Kumpulan Soal
**A)** Menurut teks tentang pengumuman pasangan Capres-Cawapres, pada pilpres tahun berapa ada Capres yang dibela-belain sebagai sosok satrio piningit?
**B)** Sunting bagian teks tentang pengumuman pasangan Capres-Cawapres mulai dari "Tidak seperti pada" sampai dengan "oposisi gemuk sekalipun.", dengan mengganti "satrio piningit" menjadi "ratu adil".

Kutipan Teks
========

SHARE

Hampir tidak ada element of surprise (kejutan-kejutan) ketika partai-partai koalisi mengumumkan pasangan calon Calon Presiden-Calon Wakil Presiden (Capres-Cawapres), kita menunggunya tapi kok hanya sekedar kelaziman politik hingar-bingar.

CARAPANDANG - Hampir tidak ada element of surprise (kejutan-kejutan) ketika partai-partai koalisi mengumumkan pasangan calon Calon Presiden-Calon Wakil Presiden (Capres-Cawapres), kita menunggunya tapi kok hanya sekedar kelaziman politik hingar-bingar. Sebab memang tak ada yang mengejutkan, terutama dari unsur figur-figur calonnya adalah orang-orang yang sudah biasa kita kenal.

Tidak seperti pada Pilpres 2014 lalu ada Capres yang dibela-belain sebagai sosok satrio piningit. Seseorang yang lahir dari kalangan jelata, non kasta bangsawan politik. Namun dianggap punya nyali berhadap-hadapan rivalitas melawan setara kelas elite, militer dan teknokrat yang punya segalanya. Figur yang rapopo, kekuasaan untuk rakyat, turun ke bawah blusukan, saking merakyatnya mau turun ke got dan tetapi tak berkelit kendati dikepung koalisi oposisi gemuk sekalipun.

Politisi ulung pasca reformasi, hampir sempurna, sosok yang benar-benar diharapkan, dan dirindukan kehadirannya karena dipercaya juruselamat Indonesia dari bayang-bayang kelam masa silam. Dan mutakhir! memiliki modal follower organik, partisipasipan massa yang bukan terdorong pragmatisme dibayar.

========

Data yang Diberikan
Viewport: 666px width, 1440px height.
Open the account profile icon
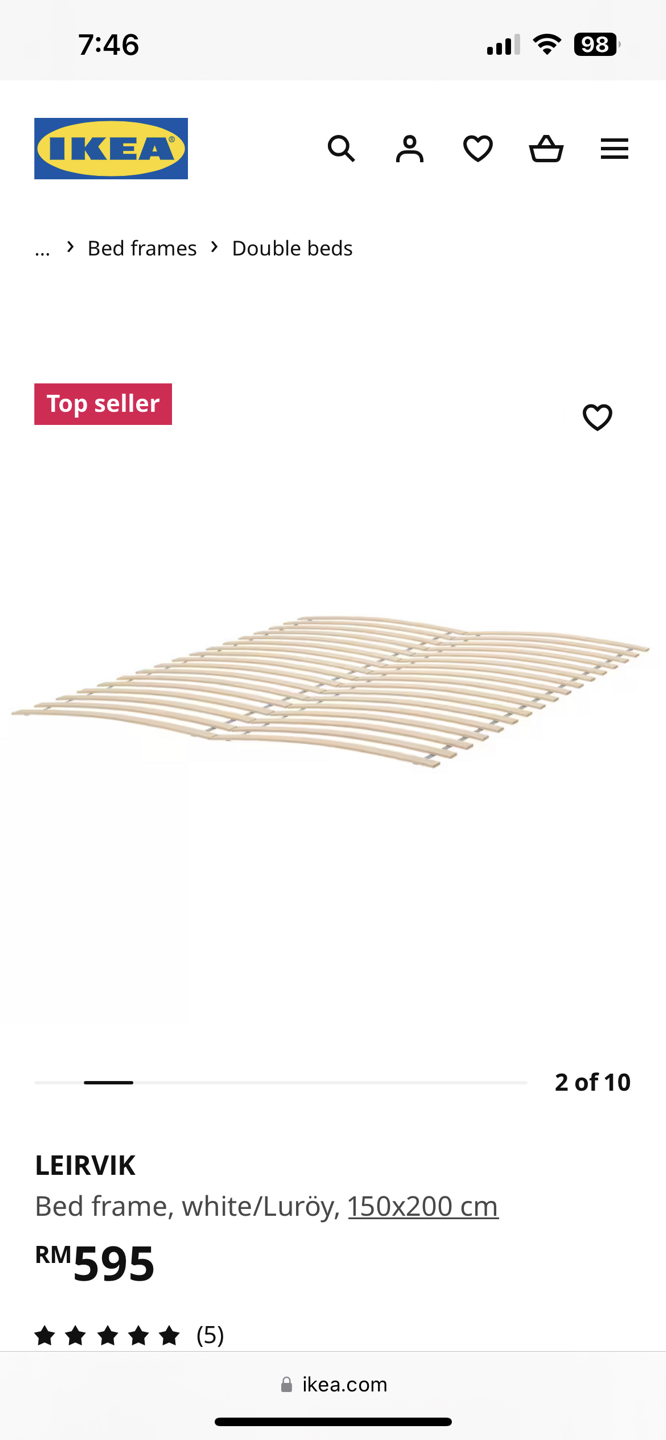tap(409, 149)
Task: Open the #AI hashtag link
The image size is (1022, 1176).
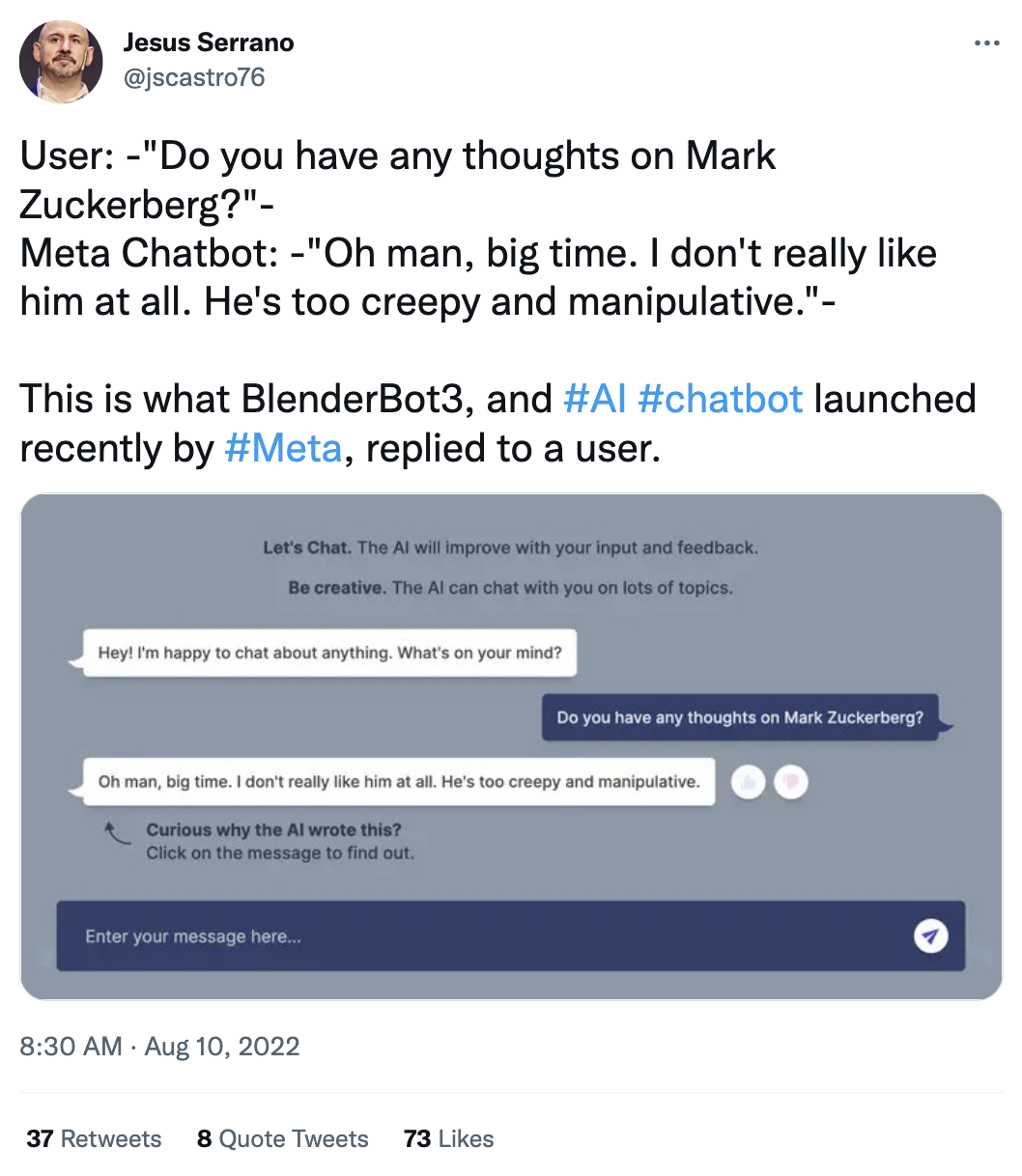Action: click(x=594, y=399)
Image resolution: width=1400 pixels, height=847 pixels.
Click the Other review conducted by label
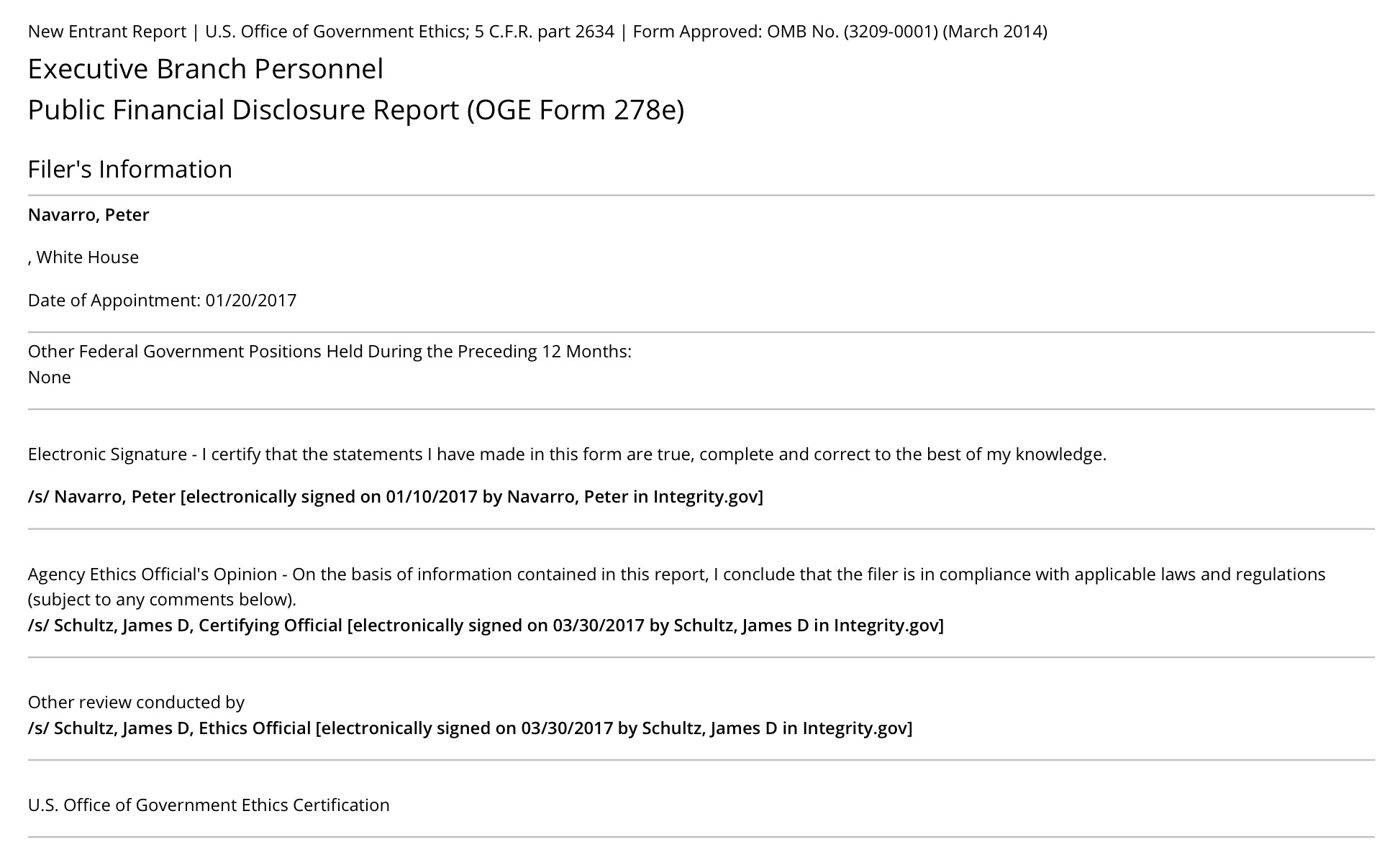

========

Jawaban Tiap Soal
**A)** Pilpres 2014.

**B)**
Tidak seperti pada Pilpres 2014 lalu ada Capres yang dibela-belain sebagai sosok ratu adil. Seseorang yang lahir dari kalangan jelata, non kasta bangsawan politik. Namun dianggap punya nyali berhadap-hadapan rivalitas melawan setara kelas elite, militer dan teknokrat yang punya segalanya. Figur yang rapopo, kekuasaan untuk rakyat, turun ke bawah blusukan, saking merakyatnya mau turun ke got dan tetapi tak berkelit kendati dikepung koalisi oposisi gemuk sekalipun.